O Banco Master está em negociação para vender 58% de seu capital ao Banco de Brasília (BRB) e aguarda a autorização do Banco Central para essa operação. O banco enfrenta um passivo de R$ 16 bilhões até o final do ano e busca soluções para gerenciar ativos que não serão comprados pelo BRB. Quatro alternativas foram apresentadas ao Banco Central, incluindo a possibilidade de bancos privados e fundos de investimento se interessarem. O Banco Master planeja uma “liquidação privada” para vender esses ativos, enquanto continuará existindo como BRB Corporate, com seu presidente, Daniel Vorcaro, assumindo um cargo no conselho. O banco também enviou uma carta ao Fundo Garantidor de Créditos pedindo auxílio financeiro, o que pode incluir empréstimos ou investimentos. O BTG Pactual é considerado para ajudar na liquidação dos ativos, já que o modelo atual de crescimento do banco está se esgotando.
Banco Master busca aval do Banco Central e auxílio do FGC em negociação com BRB
O Banco Master aguarda a autorização do Banco Central (BC) para a operação de venda de 58% de seu capital ao Banco de Brasília (BRB).
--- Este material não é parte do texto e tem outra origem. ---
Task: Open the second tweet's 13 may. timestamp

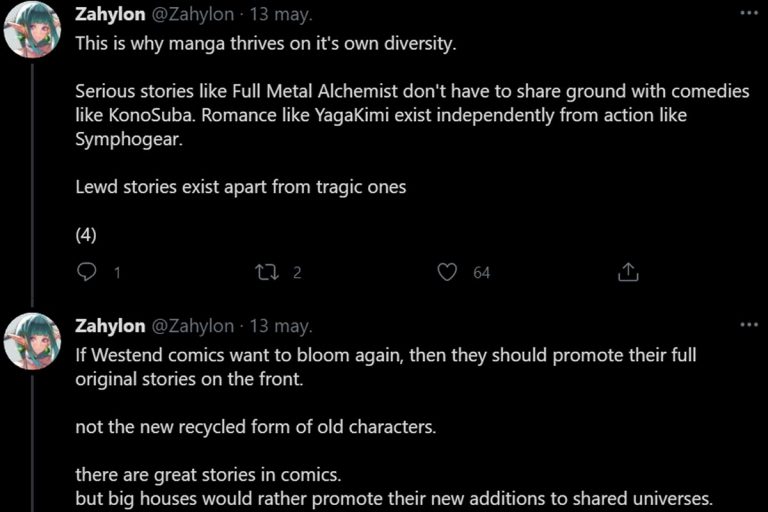Action: (x=280, y=326)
A expectativa é de que a decisão seja divulgada em breve, juntamente com uma solução para os ativos que não serão incorporados pelo banco do Distrito Federal.
Alternativas em análise
De acordo com fontes próximas ao presidente do Master, Daniel Vorcaro, quatro alternativas foram apresentadas ao BC. As propostas visam tanto a aprovação da oferta de compra do BRB quanto o destino dos ativos remanescentes. Bancos privados e fundos de investimento são considerados como potenciais interessados.
Liquidação privada em discussão
A tendência é que o Master adote uma estratégia de “liquidação privada”, vendendo os ativos que não forem absorvidos pelo BRB. O banco continuaria a existir como BRB Corporate, com Vorcaro assumindo um cargo no conselho de administração. A expectativa é que a nova gestão adote uma postura menos agressiva na captação de recursos via CDBs.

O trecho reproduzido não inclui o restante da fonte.